[edit]

# Fast Dynamic Sampling for Determinantal Point Processes

*Proceedings of The 27th International Conference on Artificial Intelligence and Statistics*, PMLR 238:244-252, 2024.

#### Abstract

n this work, we provide fast dynamic algorithms for repeatedly sampling from distributions characterized by Determinantal Point Processes (DPPs) and Nonsymmetric Determinantal Point Processes (NDPPs).
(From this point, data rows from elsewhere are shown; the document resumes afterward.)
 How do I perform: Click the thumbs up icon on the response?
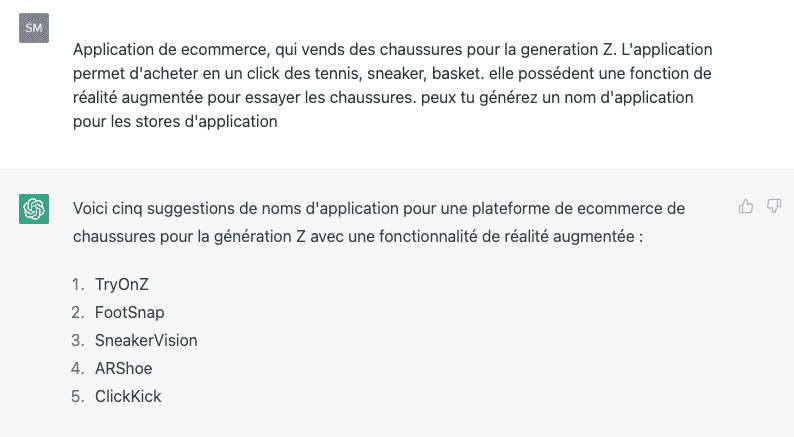[745, 206]
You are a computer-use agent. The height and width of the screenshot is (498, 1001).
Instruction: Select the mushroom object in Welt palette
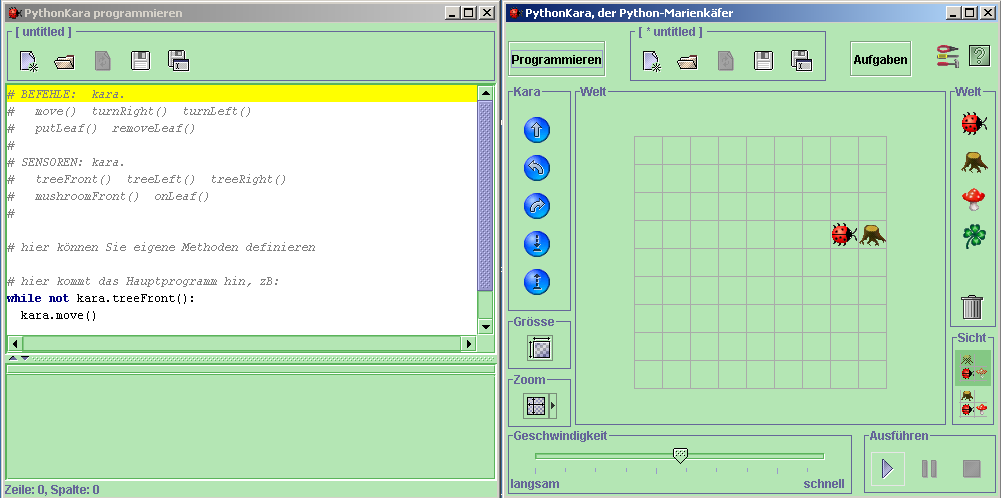pos(973,199)
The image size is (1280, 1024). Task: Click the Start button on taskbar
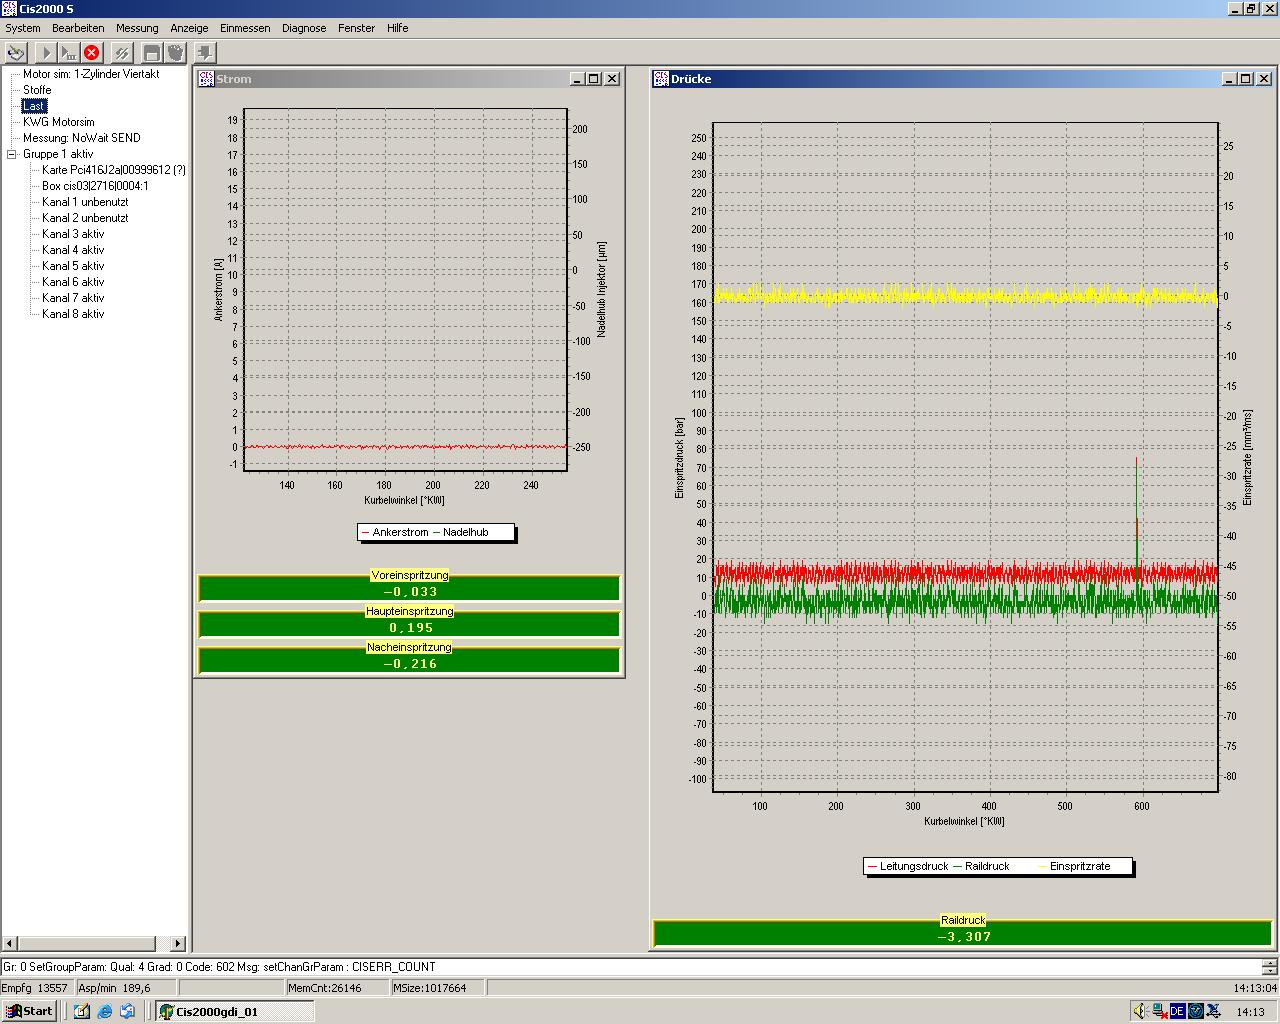pyautogui.click(x=29, y=1011)
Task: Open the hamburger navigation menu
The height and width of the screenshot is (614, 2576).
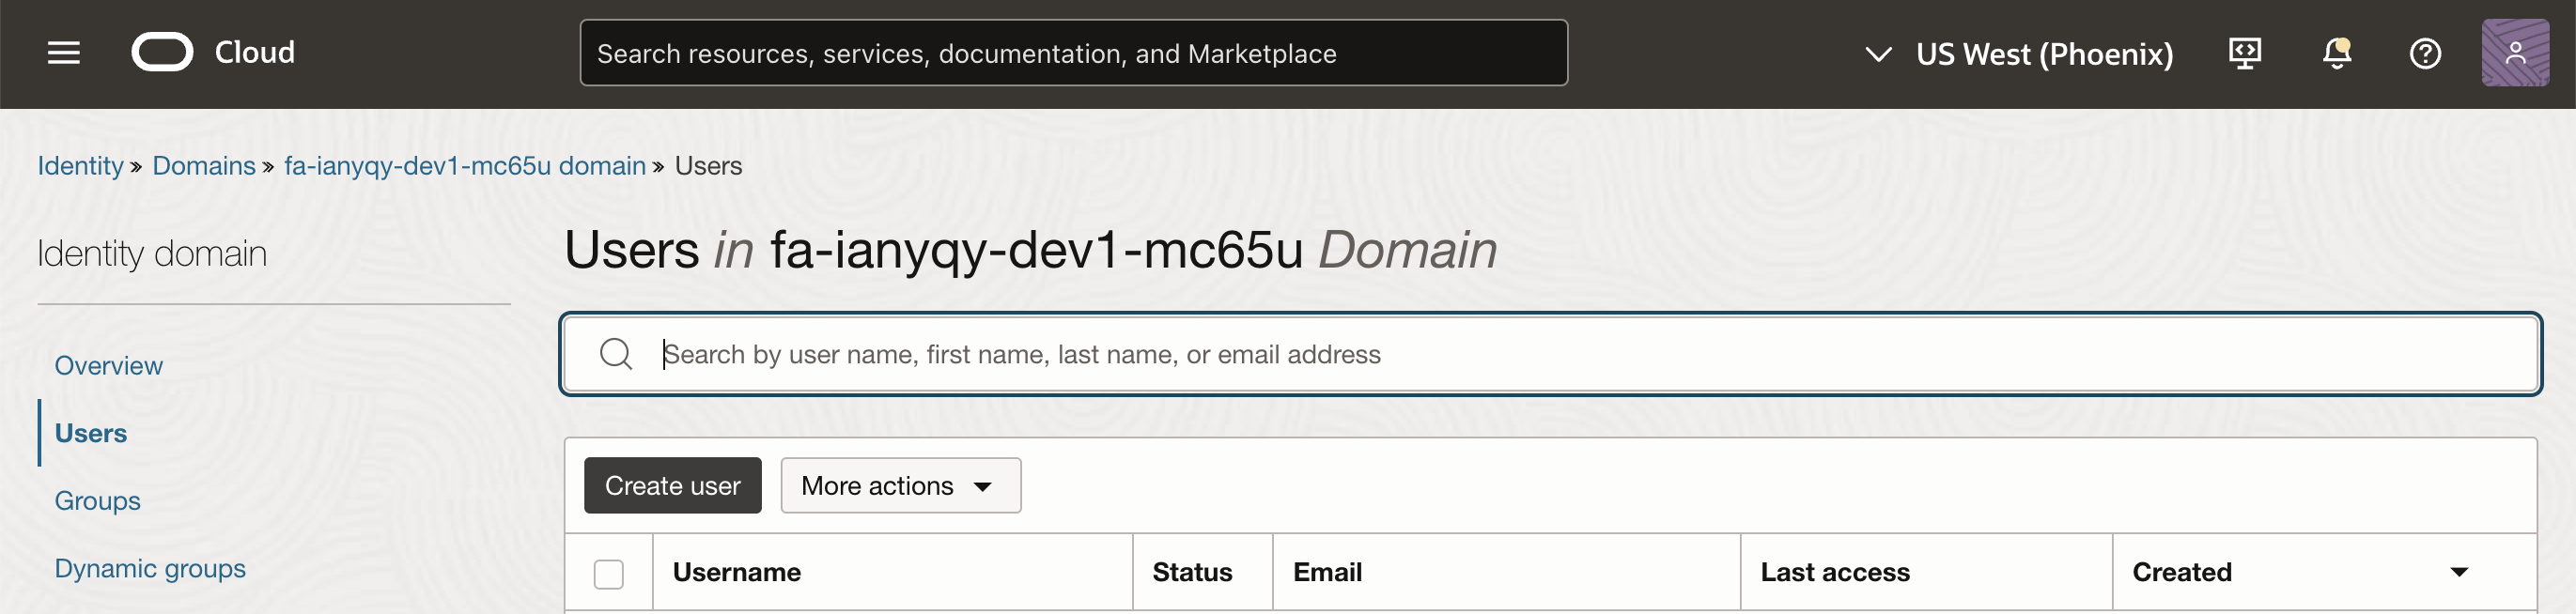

DPPs are a very well-studied class of distributions on subsets of items drawn from a ground set of cardinality $n$ characterized by a symmetric $n \times n$ kernel matrix $L$ such that the probability of any subset is proportional to the determinant of its corresponding principal submatrix. Recent work has shown that the kernel symmetry constraint can be relaxed, leading to NDPPs, which can better model data in several machine learning applications. Given a low-rank kernel matrix ${\cal L}=L+L^\top\in \mathbb{R}^{n\times n}$ and its corresponding eigendecomposition specified by $\{\lambda_i, u_i \}_{i=1}^d$ where $d\leq n$ is the rank, we design a data structure that uses $O(nd)$ space and preprocesses data in $O(nd^{\omega-1})$ time where $\omega\approx 2.37$ is the exponent of matrix multiplication. The data structure can generate a sample according to DPP distribution in time $O(|E|^3\log n+|E|^{\omega-1}d^2)$ or according to NDPP distribution in time $O((|E|^3 \log n+ |E|^{\omega-1}d^2)(1+w)^d)$ for $E$ being the sampled indices and $w$ is a data-dependent parameter. This improves upon the space and preprocessing time over prior works, and achieves a state-of-the-art sampling time when the sampling set is relatively dense. At the heart of our data structure is an efficient sampling tree that can leverage batch initialization and fast inner product query simultaneously.